Source: Frontier Economics stakeholder research
Recommendations
Investment in AI by publishers has the potential to generate significant benefits for the UK publishing industry and the wider economy, including productivity enhancement. AI technologies do not necessarily represent a threat to the current labour force in publishing – rather, they could be significant enablers of creativity, allowing authors, researchers and other creatives to invest less time in routine tasks and more time in generating new content. Many publishers believe these benefits are obtainable within the next two to three years, with the right levels of investment, though SMEs may be further behind.
Our research has identified three areas of concern regarding AI in publishing, which could represent key barriers. We recommend that the industry and government in the UK work together to raise awareness of the issues, promote engagement and identify policy and other solutions to address them.
- Ensuring legal certainty with regard to UK Intellectual Property law.

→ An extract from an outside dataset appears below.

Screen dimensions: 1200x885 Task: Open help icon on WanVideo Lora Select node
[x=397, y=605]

In particular, our analysis identified the following specific concerns:
Rights issues associated with using text and data mining (TDM) to conduct research, given that publishers hold the rights to significant amounts of data that are required for TDM to be applied.

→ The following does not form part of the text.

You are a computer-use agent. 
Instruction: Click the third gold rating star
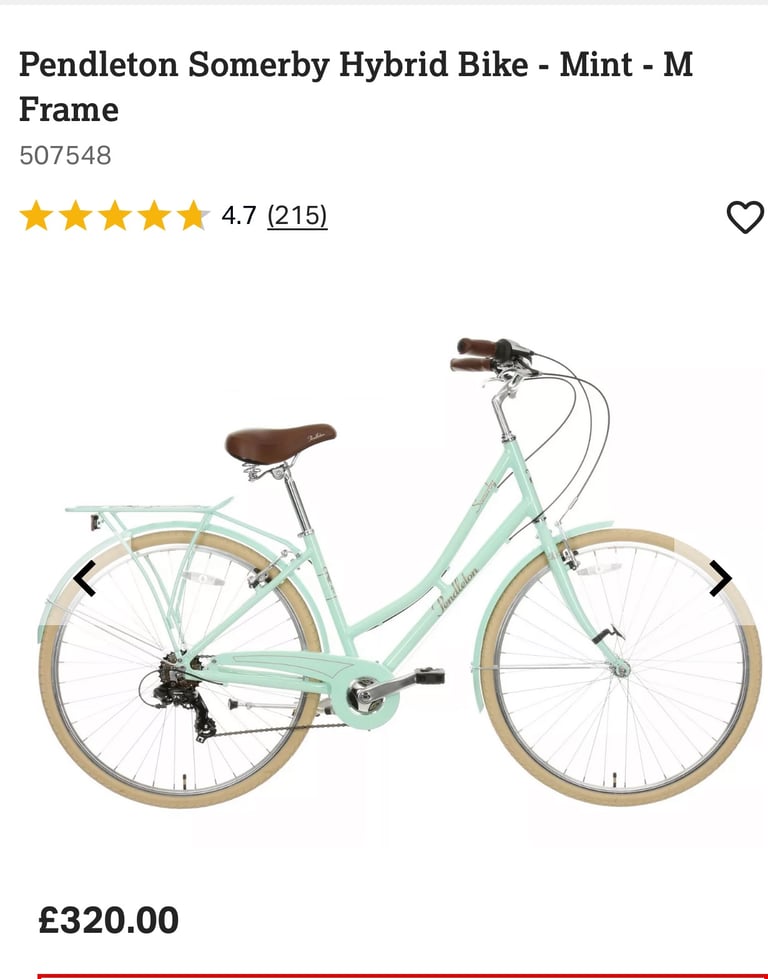pyautogui.click(x=115, y=216)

Copyright protection and legal responsibility for AI-generated works, in particular around concerns that AI technologies that summarise content or make editorial decisions could introduce bias, misrepresent information or infringe copyright in underlying content.
Patenting of AI-created content, as patents are typically awarded to incentivise human creativity yet there is no clear guidance over who is the inventor of an invention involving AI activity.
- Promoting R&D and other collaboration between publishers, AI-focused SMEs and academia: Many publishers (particularly SMEs) do not have the capacity, resources or skills to experiment with and develop AI technologies in-house, and those with some capacity still value partnership or collaborative working. Collaborative working between business and academia is at the heart of the UK Government’s Industrial Strategy.[4] The Strategy includes specific policies focused on the Creative Industries,[5] and on promoting AI-led innovation in the UK.[6] At present, though, despite our evidence on the potential of AI in a key part of the creative economy, publishing’s voice appears to be relatively unrepresented in this critical policy debate. We recommend that the publishing sector engages strongly with the developing Industrial Strategy, ensuring that the industry is fully represented in future policy discussions which will enable publishing’s needs to be better addressed with tailored support. Government should also actively engage directly with the sector – for example, encouraging participation in bidding for collaborative funding through Challenge Funds working with academics and tech-focused SMEs to drive and enable future AI-led innovation.
- Helping publishing SMEs access AI investment finance and skills: Our industry survey suggests that SME publishers (particularly micro-enterprise) recognise the potential benefits of AI investment but lack the resources they need to invest. The costs of researching, acquiring and implementing AI solutions and AI skills were identified as significant investment barriers by SME publishers that responded. We recommend further engagement between the Publishers Association and its SME members, for example through a taskforce focused on addressing SME AI investment issues. Evidence from this should inform future engagement with government exploring how to improve SME’s ability to invest in and benefit from cutting edge technologies such as AI.